Hi Ben, thanks a lot for providing such rich and timely feedback. You’ve certainly captured the argument I was trying to convey through my visualisation and accompanying reflection.

“A lot of learning analytics specialists would say that of course these data traces are reductionist, but that they serve as useful proxies of ‘learning’”.

That’s true and something I picked up on from the article that details the discussions between Gasevic and Selwyn on this topic. Despite my scepticism, I do think that in a limited capacity, technology can in some form provide proxies of ‘learning’ in the future of education.
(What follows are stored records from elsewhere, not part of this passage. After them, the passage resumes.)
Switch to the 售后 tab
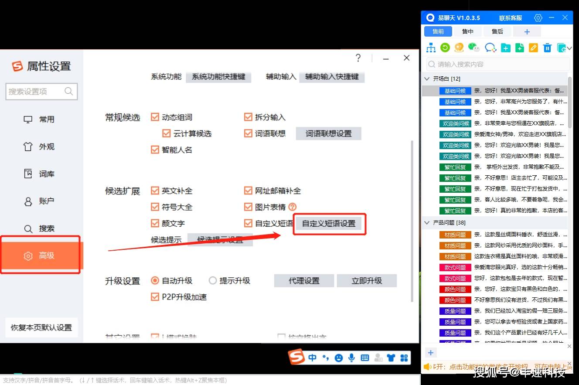Image resolution: width=579 pixels, height=385 pixels. [x=497, y=31]
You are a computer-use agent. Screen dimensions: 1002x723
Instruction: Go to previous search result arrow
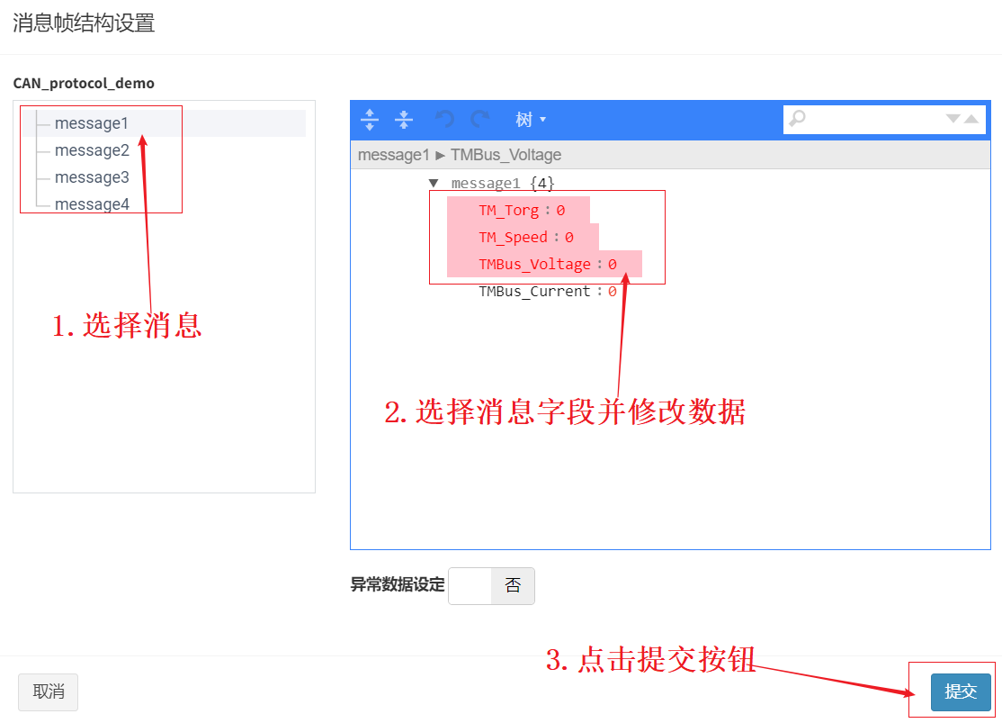pos(971,118)
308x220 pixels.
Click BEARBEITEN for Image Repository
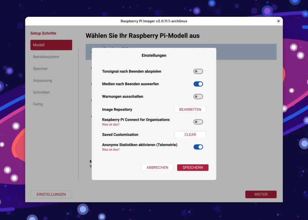190,110
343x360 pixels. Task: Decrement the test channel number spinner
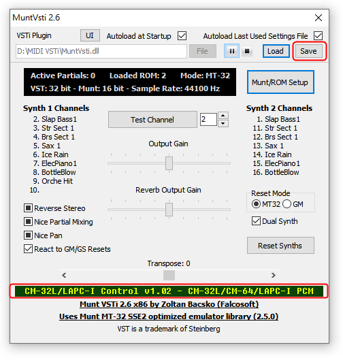[x=223, y=123]
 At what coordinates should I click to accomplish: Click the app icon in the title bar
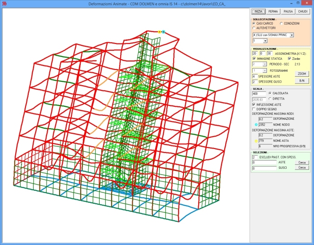[4, 4]
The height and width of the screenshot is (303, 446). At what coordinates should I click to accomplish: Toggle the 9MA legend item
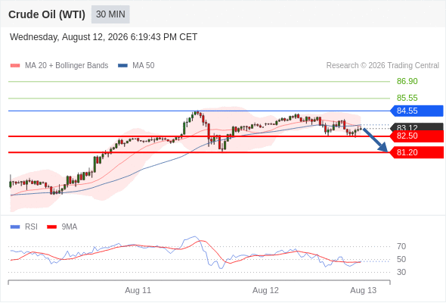pyautogui.click(x=62, y=227)
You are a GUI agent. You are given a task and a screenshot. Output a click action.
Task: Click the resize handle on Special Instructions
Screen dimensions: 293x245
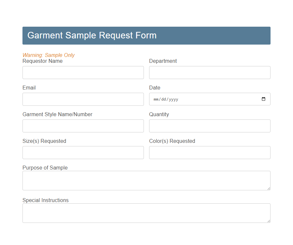click(269, 222)
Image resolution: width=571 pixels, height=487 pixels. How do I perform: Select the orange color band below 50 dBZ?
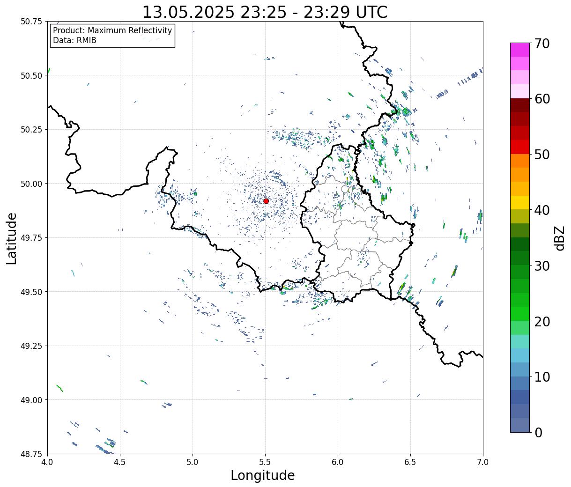tap(520, 161)
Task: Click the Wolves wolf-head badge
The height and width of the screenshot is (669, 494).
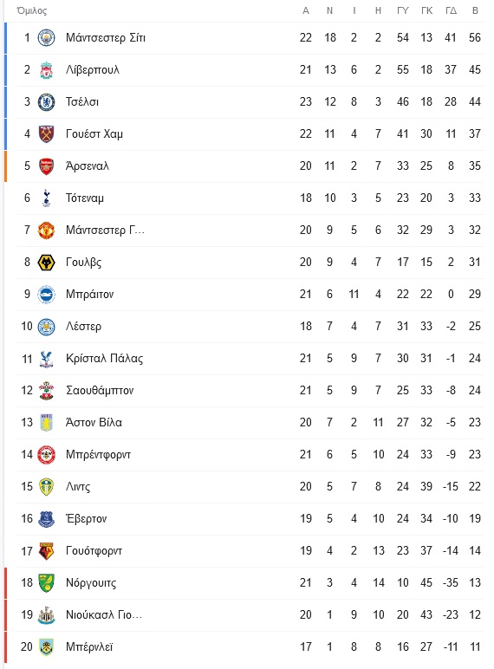Action: point(46,263)
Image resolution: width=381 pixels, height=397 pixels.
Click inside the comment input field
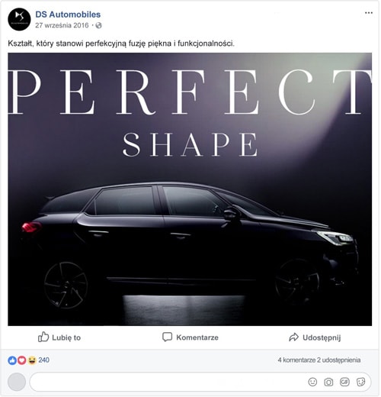click(x=200, y=382)
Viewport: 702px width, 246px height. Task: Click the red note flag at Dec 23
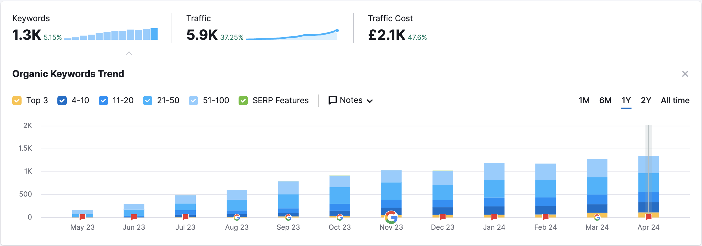tap(442, 217)
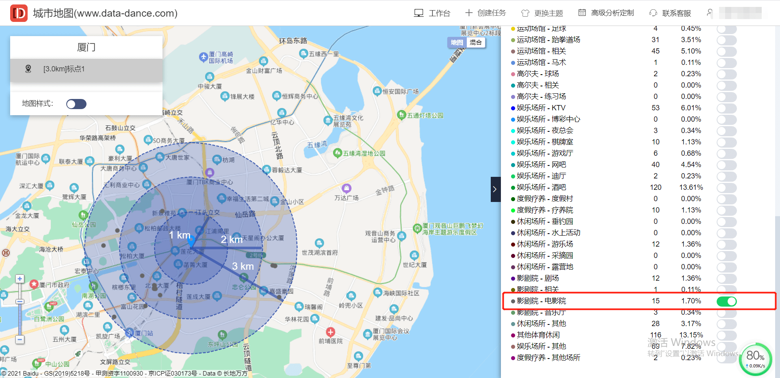Collapse the right panel with arrow
780x378 pixels.
[495, 189]
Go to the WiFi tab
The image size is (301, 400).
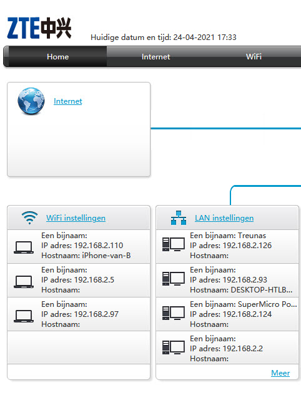254,57
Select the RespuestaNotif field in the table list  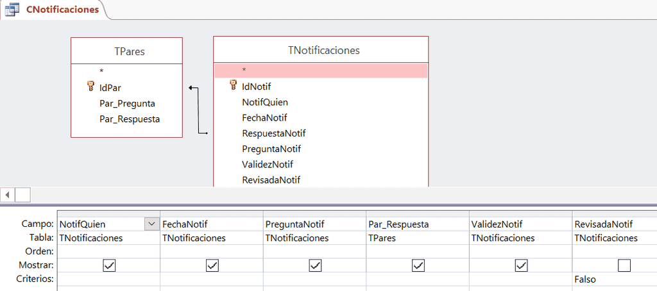tap(273, 133)
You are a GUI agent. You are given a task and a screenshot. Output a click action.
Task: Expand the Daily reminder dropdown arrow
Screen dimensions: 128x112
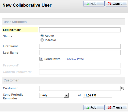pyautogui.click(x=66, y=95)
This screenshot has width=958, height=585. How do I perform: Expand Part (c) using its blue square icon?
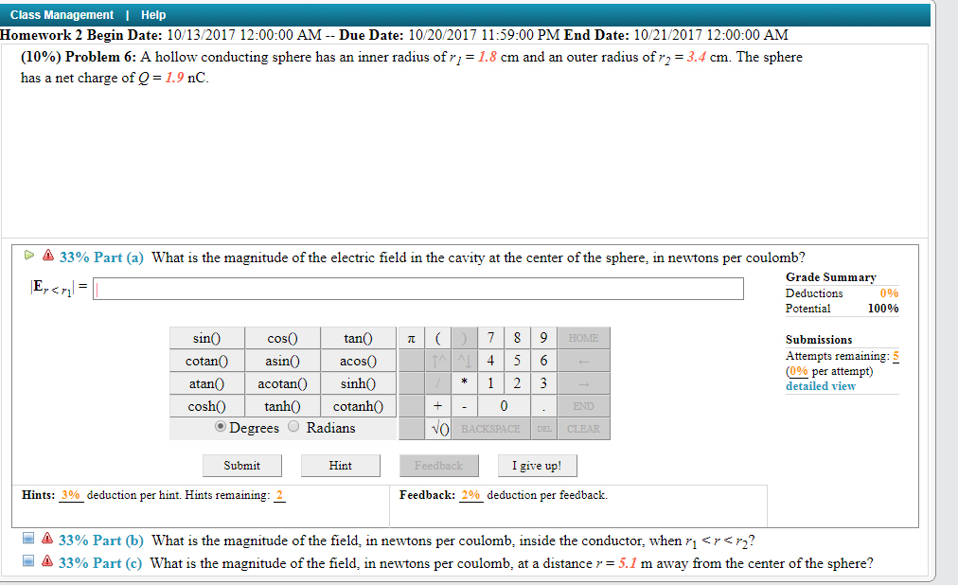coord(29,561)
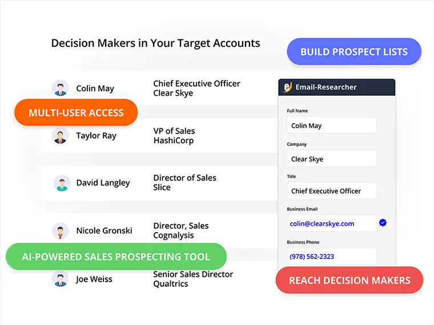Click the Reach Decision Makers button
This screenshot has height=325, width=434.
pyautogui.click(x=349, y=280)
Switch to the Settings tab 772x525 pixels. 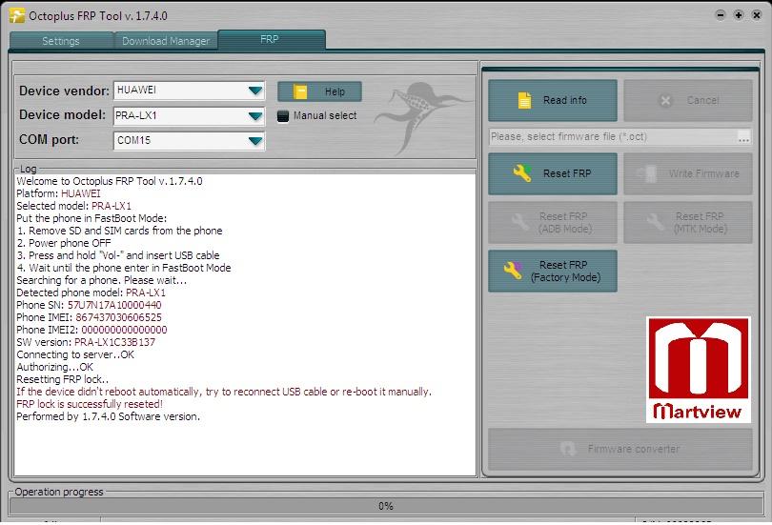point(61,41)
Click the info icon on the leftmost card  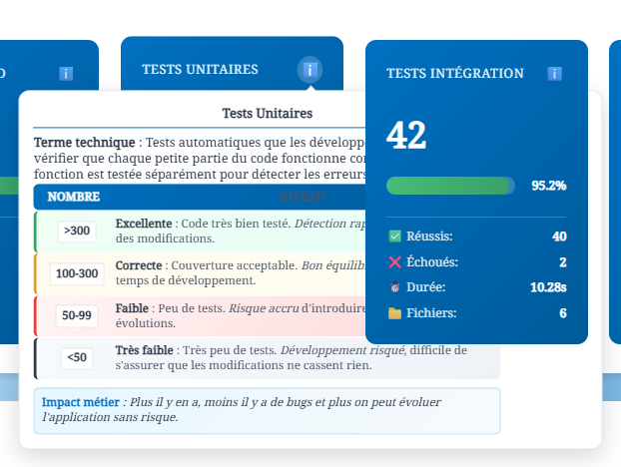(66, 74)
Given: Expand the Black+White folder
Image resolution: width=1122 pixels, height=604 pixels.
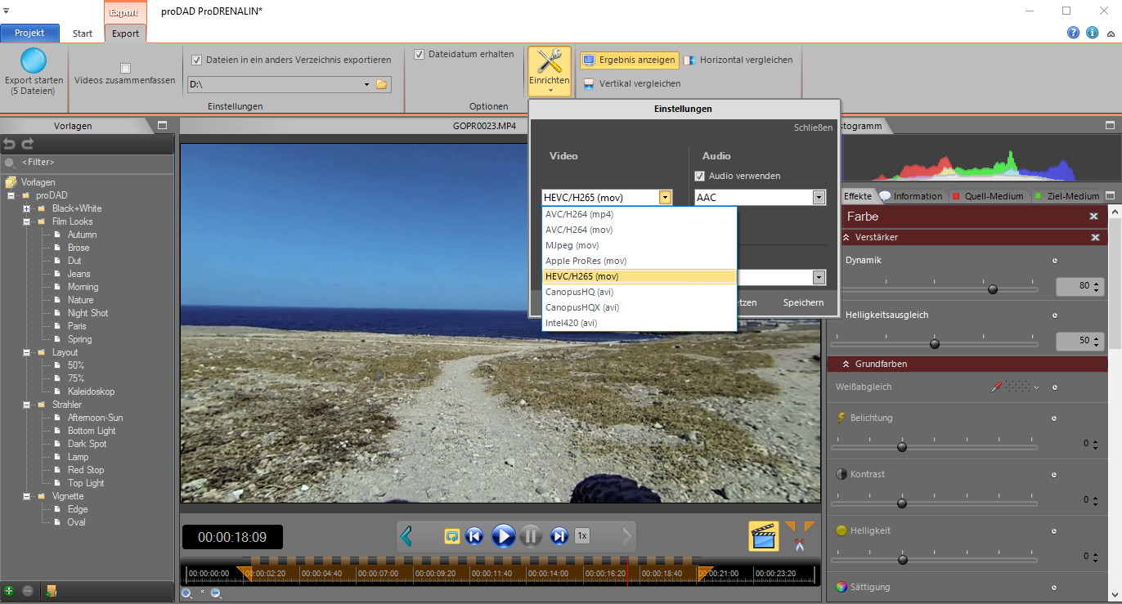Looking at the screenshot, I should click(x=27, y=208).
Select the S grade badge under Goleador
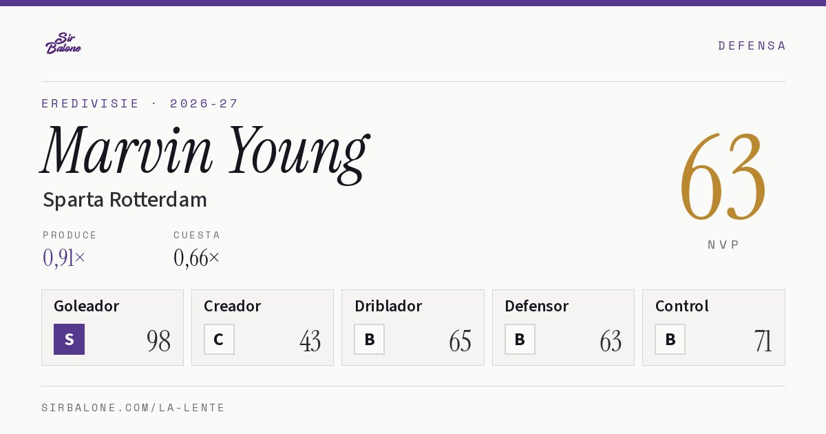This screenshot has width=826, height=434. [69, 339]
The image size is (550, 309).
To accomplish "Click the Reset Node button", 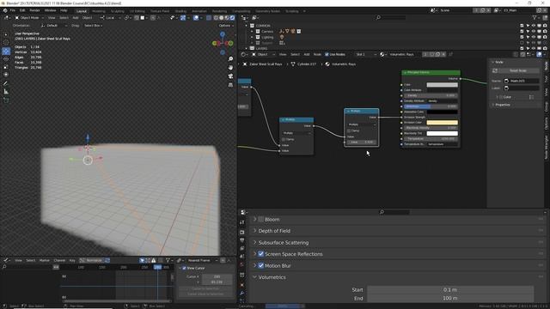I will (517, 70).
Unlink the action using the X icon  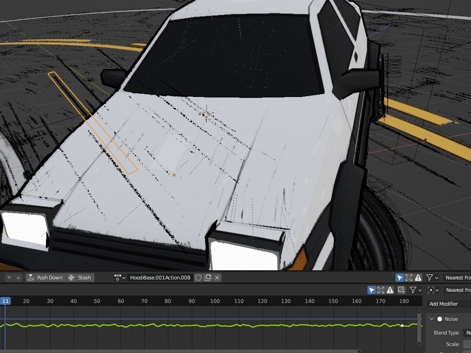pos(217,277)
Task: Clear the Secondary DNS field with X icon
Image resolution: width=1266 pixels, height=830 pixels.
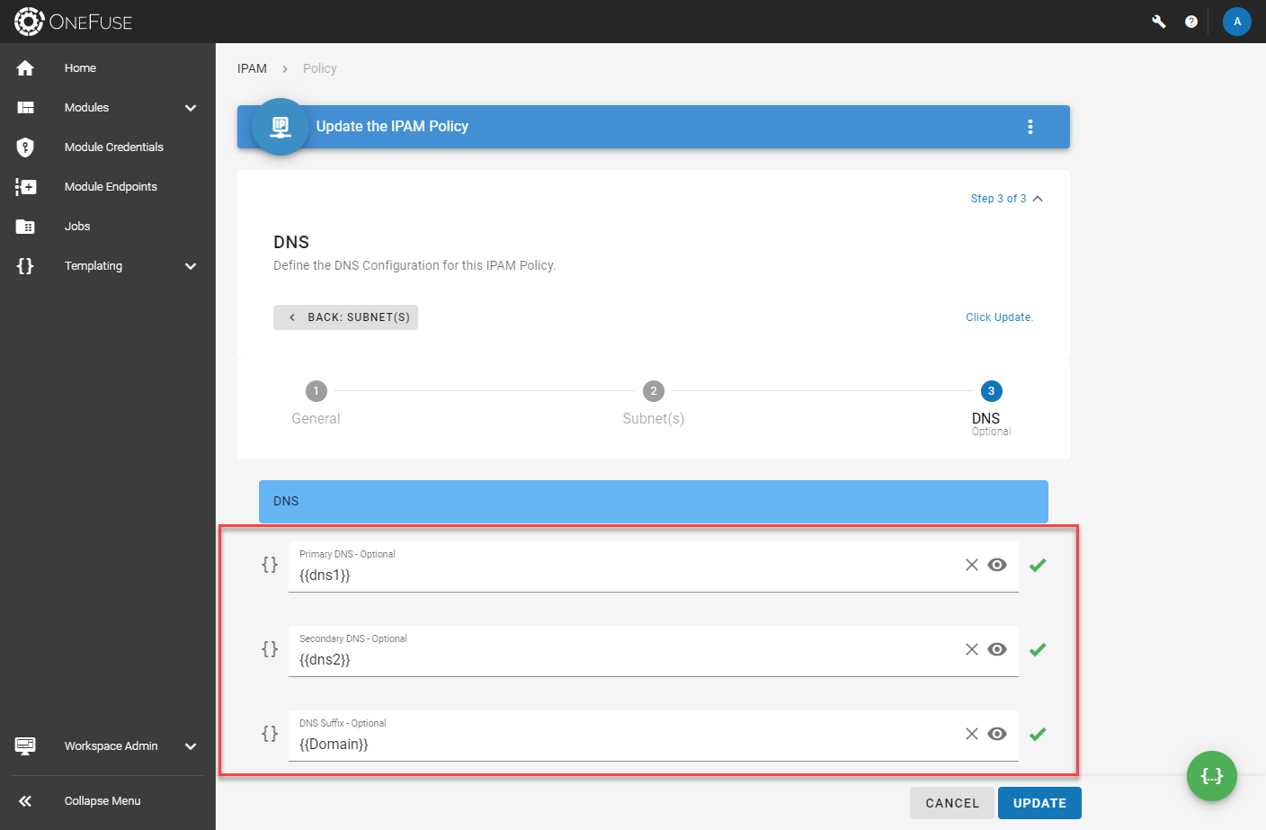Action: pos(972,649)
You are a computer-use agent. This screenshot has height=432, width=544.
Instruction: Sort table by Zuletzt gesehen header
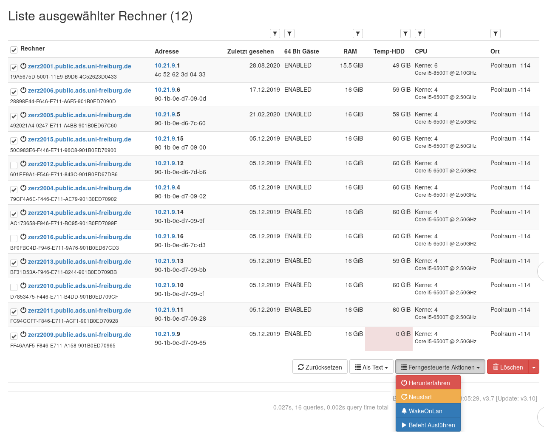click(250, 51)
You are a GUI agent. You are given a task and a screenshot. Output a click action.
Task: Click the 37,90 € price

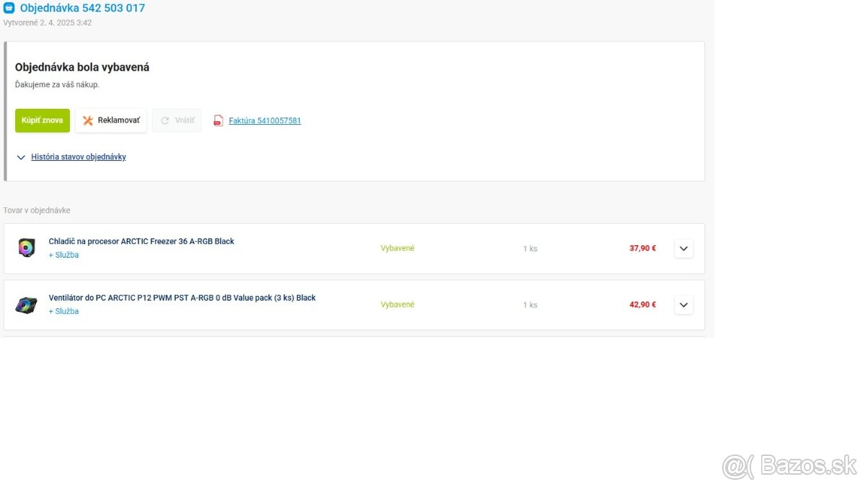[x=642, y=248]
Maybe more accurately, this will be proxies of engagement.

However, while scholars such as Gasevic speak in more humble and pragmatic terms about the capabilities and limitations of technology, I certainly don’t think this critical view is shared across the EdTech sector. I can’t for one moment believe that BigTech companies would concede that their solutions have limitations and are limited in their scope and application. Why would they, when their marketing tactics have worked so well in many other sectors.

Thanks for the link to the new article on ‘the use and application of learning theory in learning analytics’. This is really interesting and somewhat unsurprising that ‘self-regulated learning’ is the dominant theory. After all this aligns well with learner-centric technology solutions. In my practice to date, the most prominent theories of learning are those that focus on social constructivist approaches. I suspect this is far more difficult to quantify and monetise for tech companies.

Thanks again, lots of food for thought here.

Ross

Hi Ross
Just wanted to comment to say I really liked your idea behind your visualisation, as well as the visualisation itself. I very much agree with your point about ‘thinking time’ being learning time too, I also agree trying to capture this into data would be extremely hard if not impossible.
I think for me completing the data collection part of the exercises has highlighted just how much of that ‘learning process’ can be done away from a book/screen or tutor as I have been actively thinking about the task and its possible outcomes etc at varying points of the day, not just when I am making my notes. My ‘thinking time’ also has allowed time for reflections on what I have heard or read, essentially allowing me to process the information and come to conclusion or more often make me think of more questions!
It seems clearer now, having read your blog and Ben’s reply that none of that activity would be captured in data, even in the ‘AI classroom’ that we spoke about the other day. So would teaching practice have to change to allow for more ‘retesting’ or ‘re staging a task’ to see if a student has now grasped a concept they had been working on previously or maybe this is just still similar to current formative assessment practices? Lots to think about 🙂

Hi Jillian,

Thanks a lot for taking the time to share your reflections on this post. This is all really useful and giving me lots to mull over.

I’m so sorry for not approving this comment earlier.